[Saved data entries]
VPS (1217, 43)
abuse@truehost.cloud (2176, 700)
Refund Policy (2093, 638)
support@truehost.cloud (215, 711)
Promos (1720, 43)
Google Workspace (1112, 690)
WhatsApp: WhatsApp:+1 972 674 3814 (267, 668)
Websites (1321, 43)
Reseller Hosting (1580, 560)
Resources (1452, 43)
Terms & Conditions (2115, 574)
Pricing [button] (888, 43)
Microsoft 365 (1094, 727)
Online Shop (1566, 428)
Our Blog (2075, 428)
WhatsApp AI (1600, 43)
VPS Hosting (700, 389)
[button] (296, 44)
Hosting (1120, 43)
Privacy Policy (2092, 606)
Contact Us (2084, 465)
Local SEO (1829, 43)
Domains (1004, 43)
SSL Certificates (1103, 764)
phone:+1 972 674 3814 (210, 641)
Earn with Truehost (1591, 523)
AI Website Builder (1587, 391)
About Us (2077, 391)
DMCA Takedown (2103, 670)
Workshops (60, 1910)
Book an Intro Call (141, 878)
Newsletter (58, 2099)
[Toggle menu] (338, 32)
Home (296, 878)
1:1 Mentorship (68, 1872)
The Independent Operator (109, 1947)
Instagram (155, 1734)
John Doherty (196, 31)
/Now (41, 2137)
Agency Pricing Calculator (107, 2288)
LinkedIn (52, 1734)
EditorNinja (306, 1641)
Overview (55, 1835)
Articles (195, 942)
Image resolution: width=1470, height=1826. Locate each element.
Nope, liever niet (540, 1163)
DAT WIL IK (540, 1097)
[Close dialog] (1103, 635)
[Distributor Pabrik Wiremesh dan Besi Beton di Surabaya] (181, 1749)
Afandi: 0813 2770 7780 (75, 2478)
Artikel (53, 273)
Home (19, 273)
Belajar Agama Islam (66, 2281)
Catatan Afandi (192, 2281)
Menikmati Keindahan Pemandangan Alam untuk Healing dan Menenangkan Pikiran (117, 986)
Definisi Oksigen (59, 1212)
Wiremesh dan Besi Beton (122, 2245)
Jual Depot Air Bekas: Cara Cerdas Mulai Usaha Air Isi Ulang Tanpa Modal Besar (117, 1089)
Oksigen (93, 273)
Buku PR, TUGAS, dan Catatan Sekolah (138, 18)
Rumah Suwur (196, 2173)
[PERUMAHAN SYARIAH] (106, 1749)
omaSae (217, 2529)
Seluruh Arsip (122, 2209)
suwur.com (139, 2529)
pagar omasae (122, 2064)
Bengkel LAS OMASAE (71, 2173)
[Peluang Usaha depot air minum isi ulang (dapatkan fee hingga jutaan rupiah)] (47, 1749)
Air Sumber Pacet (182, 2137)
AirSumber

§ Try it
Write the records out again. Each one must match exactly.

§ Solution to this problem
VPS (1217, 43)
abuse@truehost.cloud (2176, 700)
Refund Policy (2093, 638)
support@truehost.cloud (215, 711)
Promos (1720, 43)
Google Workspace (1112, 690)
WhatsApp: WhatsApp:+1 972 674 3814 (267, 668)
Websites (1321, 43)
Reseller Hosting (1580, 560)
Resources (1452, 43)
Terms & Conditions (2115, 574)
Pricing [button] (888, 43)
Microsoft 365 (1094, 727)
Online Shop (1566, 428)
Our Blog (2075, 428)
WhatsApp AI (1600, 43)
VPS Hosting (700, 389)
[button] (296, 44)
Hosting (1120, 43)
Privacy Policy (2092, 606)
Contact Us (2084, 465)
Local SEO (1829, 43)
Domains (1004, 43)
SSL Certificates (1103, 764)
phone:+1 972 674 3814 (210, 641)
Earn with Truehost (1591, 523)
AI Website Builder (1587, 391)
About Us (2077, 391)
DMCA Takedown (2103, 670)
Workshops (60, 1910)
Book an Intro Call (141, 878)
Newsletter (58, 2099)
[Toggle menu] (338, 32)
Home (296, 878)
1:1 Mentorship (68, 1872)
The Independent Operator (109, 1947)
Instagram (155, 1734)
John Doherty (196, 31)
/Now (41, 2137)
Agency Pricing Calculator (107, 2288)
LinkedIn (52, 1734)
EditorNinja (306, 1641)
Overview (55, 1835)
Articles (195, 942)
Image resolution: width=1470, height=1826. Locate each element.
Nope, liever niet (540, 1163)
DAT WIL IK (540, 1097)
[Close dialog] (1103, 635)
[Distributor Pabrik Wiremesh dan Besi Beton di Surabaya] (181, 1749)
Afandi: 0813 2770 7780 (75, 2478)
Artikel (53, 273)
Home (19, 273)
Belajar Agama Islam (66, 2281)
Catatan Afandi (192, 2281)
Menikmati Keindahan Pemandangan Alam untuk Healing dan Menenangkan Pikiran (117, 986)
Definisi Oksigen (59, 1212)
Wiremesh dan Besi Beton (122, 2245)
Jual Depot Air Bekas: Cara Cerdas Mulai Usaha Air Isi Ulang Tanpa Modal Besar (117, 1089)
Oksigen (93, 273)
Buku PR, TUGAS, dan Catatan Sekolah (138, 18)
Rumah Suwur (196, 2173)
[PERUMAHAN SYARIAH] (106, 1749)
omaSae (217, 2529)
Seluruh Arsip (122, 2209)
suwur.com (139, 2529)
pagar omasae (122, 2064)
Bengkel LAS OMASAE (71, 2173)
[Peluang Usaha depot air minum isi ulang (dapatkan fee hingga jutaan rupiah)] (47, 1749)
Air Sumber Pacet (182, 2137)
AirSumber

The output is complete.